Experimental and Clinical Treatment of Chagas Disease: A Review

Abstract

Chagas disease (CD) is caused by the protozoan parasite Trypanosoma cruzi that infects a broad range of triatomines and mammalian species, including man. It afflicts 8 million people in Latin America, and its incidence is increasing in nonendemic countries owing to rising international immigration and nonvectorial transmission routes such as blood donation. Since the 1960s, the only drugs available for the clinical treatment of this infection have been benznidazole (BZ) and nifurtimox (NFX). Treatment with these trypanocidal drugs is recommended in both the acute and chronic phases of CD. These drugs have low cure rates mainly during the chronic phase, in addition both drugs present side effects that may result in the interruption of the treatment. Thus, more efficient and better-tolerated new drugs or pharmaceutical formulations containing BZ or NFX are urgently needed. Here, we review the drugs currently used for CD chemotherapy, ongoing clinical assays, and most-promising new experimental drugs. In addition, the mechanism of action of the commercially available drugs, NFX and BZ, the biodistribution of the latter, and the potential for novel formulations of BZ based on nanotechnology are discussed. Taken together, the literature emphasizes the urgent need for new therapies for acute and chronic CD.

Figure 1.

Schematic representation of the mode of action of the major drugs with trypanocidal activity. The green boxes represent drugs currently used for treatment, the yellow boxes represent drugs in clinical trials, and the red boxes represent experimental drugs. (A) Bisphosphonates inhibit farnesyl pyrophosphate synthase, which reduces the levels of sterols and other essential poly-isoprenoids compounds, affecting cell viability. (B) Nifurtimox (NFX) and benznidazole (BZ) are reduced by the parasite nitroreductase, resulting in the production of reactive oxygen species (ROS), which directly damage the cells of the parasite. Trypanothione reductase helps relieve the oxidative stress, and inhibitors of this enzyme, such as thioridazine and sulfoximine buthionine (SB), increase the amount of ROS in the intracellular space. (C) The ergosterol biosynthetic pathway is essential for parasite survival. Blocking this pathway leads to loss of cell viability via depletion of essential sterols and accumulation of toxic intermediates. Ergosterol inhibitors and fenarimol analogues target lanosterol C14 demethylase, and amiodarone and dronedarone partially inhibit oxidosqualene cyclase.
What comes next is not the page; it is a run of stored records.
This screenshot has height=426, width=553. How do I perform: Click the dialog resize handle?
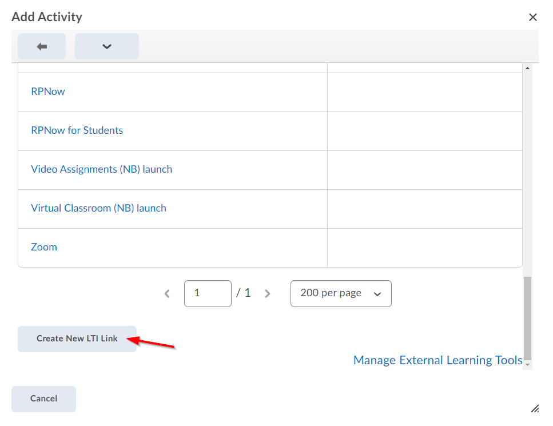[535, 408]
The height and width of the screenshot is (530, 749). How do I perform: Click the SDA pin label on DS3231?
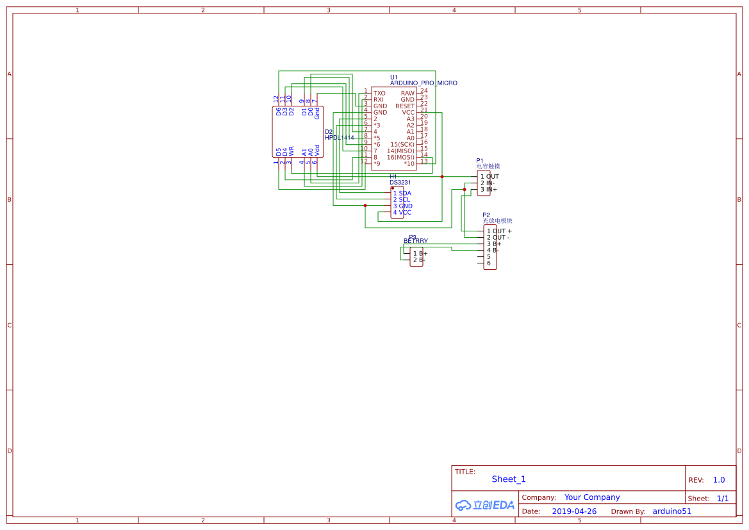click(x=404, y=193)
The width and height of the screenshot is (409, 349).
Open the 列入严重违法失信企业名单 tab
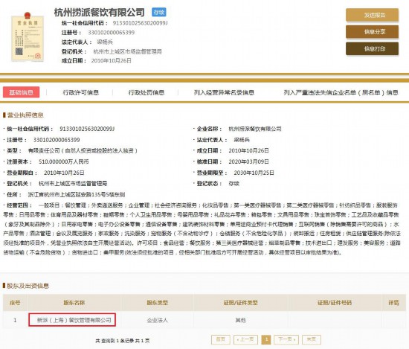coord(341,92)
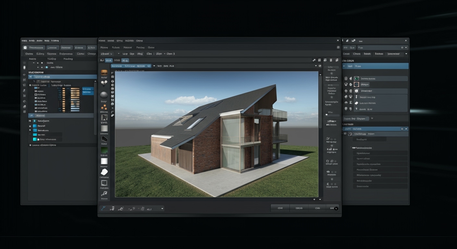Viewport: 457px width, 249px height.
Task: Select the sphere material preview in the left toolbar
Action: coord(104,95)
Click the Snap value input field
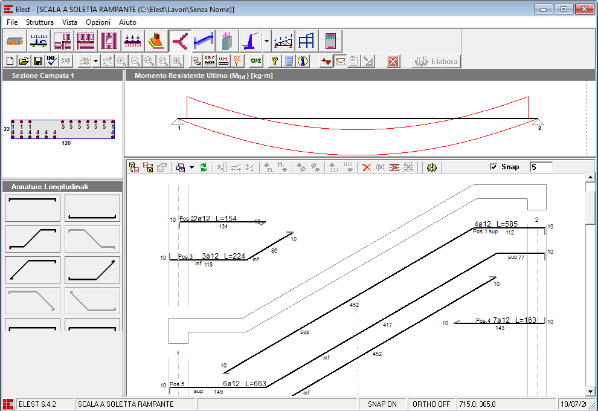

Phospholipid inhibitors block sterol synthesis, inhibit de novo phospholipid synthesis via Greenberg’s pathway, and inhibit signal transduction enzymes such as phosphatidylinositol phospholipase C. (D) Amiodarone and dronedarone release Ca²⁺ from mitochondria and acidocalcisomes (ACs), which increases Ca²⁺ levels in the cytoplasmic space and compromises cell survival. (E) Cruzipain (CZ) is typically located in the Golgi apparatus, flagellar pocket, and glycosomes and is an essential cysteine protease involved in parasite differentiation, cell invasion, multiplication, and immune evasion. Inhibitors of cruzipain alter the Golgi apparatus, owing to the accumulation of unprocessed cruzipain precursors. This figure appears in color at www.ajtmh.org.